Why resistance to creep is necessary for ball valves will now be described.
When pressure is applied onto the upstream side of a ball valve kept closed, for example, it acts on a ball of the ball valve and consequently the ball compresses a ball seat on the downstream side of the ball valve. This compressing force causes deformation of the seat and consequently creep of the seat. After the downstream seat has undergone such creep as described above, when the application of pressure onto the upstream side is released, the ball supported between the downstream seat and a ball seat on the upstream side of the ball valve with the aid of their elastic deformation will descend by an amount corresponding to the creep quantity. In this state, when pressure is again applied onto the upstream side, a fluid leaks toward the downstream side through a gap formed by the descent of the ball. At this time, the ball valve has lost its sealing function. At the time of first application of pressure onto the upstream side, there is a fair possibility of the upstream seat being shifted from its fixed position toward a valve chamber between the ball and a valve body, with the result that the upstream seat undergoes creep.
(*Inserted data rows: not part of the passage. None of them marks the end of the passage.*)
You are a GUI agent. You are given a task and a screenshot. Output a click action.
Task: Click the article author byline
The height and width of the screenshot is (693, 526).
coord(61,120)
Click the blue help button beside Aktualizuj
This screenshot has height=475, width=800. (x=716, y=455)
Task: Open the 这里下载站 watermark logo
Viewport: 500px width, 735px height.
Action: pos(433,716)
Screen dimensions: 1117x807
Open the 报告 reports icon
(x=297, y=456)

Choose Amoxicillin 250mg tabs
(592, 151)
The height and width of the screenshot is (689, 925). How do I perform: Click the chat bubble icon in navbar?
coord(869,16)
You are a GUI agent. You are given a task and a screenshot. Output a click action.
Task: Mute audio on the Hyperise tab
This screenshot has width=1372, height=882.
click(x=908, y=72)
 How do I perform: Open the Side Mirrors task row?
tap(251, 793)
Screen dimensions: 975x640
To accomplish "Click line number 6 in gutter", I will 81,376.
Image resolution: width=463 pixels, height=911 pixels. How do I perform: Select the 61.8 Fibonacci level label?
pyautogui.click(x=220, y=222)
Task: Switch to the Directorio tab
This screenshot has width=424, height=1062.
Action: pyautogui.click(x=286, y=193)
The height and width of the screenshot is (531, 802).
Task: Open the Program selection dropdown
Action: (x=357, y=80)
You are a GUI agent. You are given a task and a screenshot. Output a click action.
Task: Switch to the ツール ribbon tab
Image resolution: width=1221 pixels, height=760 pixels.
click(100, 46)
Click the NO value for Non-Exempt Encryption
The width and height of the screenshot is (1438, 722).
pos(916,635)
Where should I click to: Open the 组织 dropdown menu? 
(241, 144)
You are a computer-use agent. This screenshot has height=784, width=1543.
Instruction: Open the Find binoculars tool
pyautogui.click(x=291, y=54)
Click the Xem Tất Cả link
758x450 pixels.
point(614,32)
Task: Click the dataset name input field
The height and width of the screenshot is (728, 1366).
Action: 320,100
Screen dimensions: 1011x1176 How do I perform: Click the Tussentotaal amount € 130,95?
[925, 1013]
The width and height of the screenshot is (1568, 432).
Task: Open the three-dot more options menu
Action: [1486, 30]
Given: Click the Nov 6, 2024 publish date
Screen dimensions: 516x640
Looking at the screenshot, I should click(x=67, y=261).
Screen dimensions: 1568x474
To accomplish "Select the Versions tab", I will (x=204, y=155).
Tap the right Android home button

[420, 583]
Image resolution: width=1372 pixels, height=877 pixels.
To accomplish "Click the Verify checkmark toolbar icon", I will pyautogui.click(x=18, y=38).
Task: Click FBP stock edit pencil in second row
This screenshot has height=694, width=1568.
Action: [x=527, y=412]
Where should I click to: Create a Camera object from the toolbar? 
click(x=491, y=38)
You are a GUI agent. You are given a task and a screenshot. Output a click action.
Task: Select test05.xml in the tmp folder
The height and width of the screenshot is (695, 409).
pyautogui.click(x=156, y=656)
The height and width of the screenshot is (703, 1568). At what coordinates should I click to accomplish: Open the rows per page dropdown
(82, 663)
In this case, the upstream seat cannot support the ball thereon and, when the application of pressure onto the upstream side is released, the ball is allowed to descend. In order to avoid the aforementioned adverse phenomena, it is necessary for the seats to be protected from creep.
In view of the drawbacks suffered by PTFE, so-called reinforced PTFE has recently found widespread acceptance. The reinforced PTFE is formed by admixing glass fiber or carbon fiber with PTFE as described above and is superior in resistance to creep to PTFE per se. However, the superiority in resistance to creep is not completely satisfactory. In addition, the cost of the PTFE reinforced with glass fiber and the cost of the PTFE reinforced with carbon fiber are about 1.3 times and about 2 times respectively that of PTFE per se.
Further, when the flow of such monomers as styrene is controlled with a ball valve having ball seats of PTFE or reinforced PTFE, the styrene permeates the seats and is polymerized therein to cause embrittlement of the seats, thereby giving rise to breakage of the seats and malfunction of the ball valve.
On the other hand, the aforementioned copolymer "PFA" is very excellent as a material for ball seats because it inhibits permeation of such monomers as styrene, exhibits high resistance to creep, is capable of being used under high pressure even under the aforementioned maximum pressure usable and does not suffer from the problems resulting from creep encountered by PTFE or reinforced PTFE. However, the cost of PFA is 5 to 10 times that of PTFE, resulting in very expensive products.
In the field of the valve manufacturing, no one skilled in the art has tried to blend a synthetic resin with another synthetic resin into a composite material having desired characteristics in spite of the presence of various composite materials composed of a synthetic resin and materials other than synthetic resins.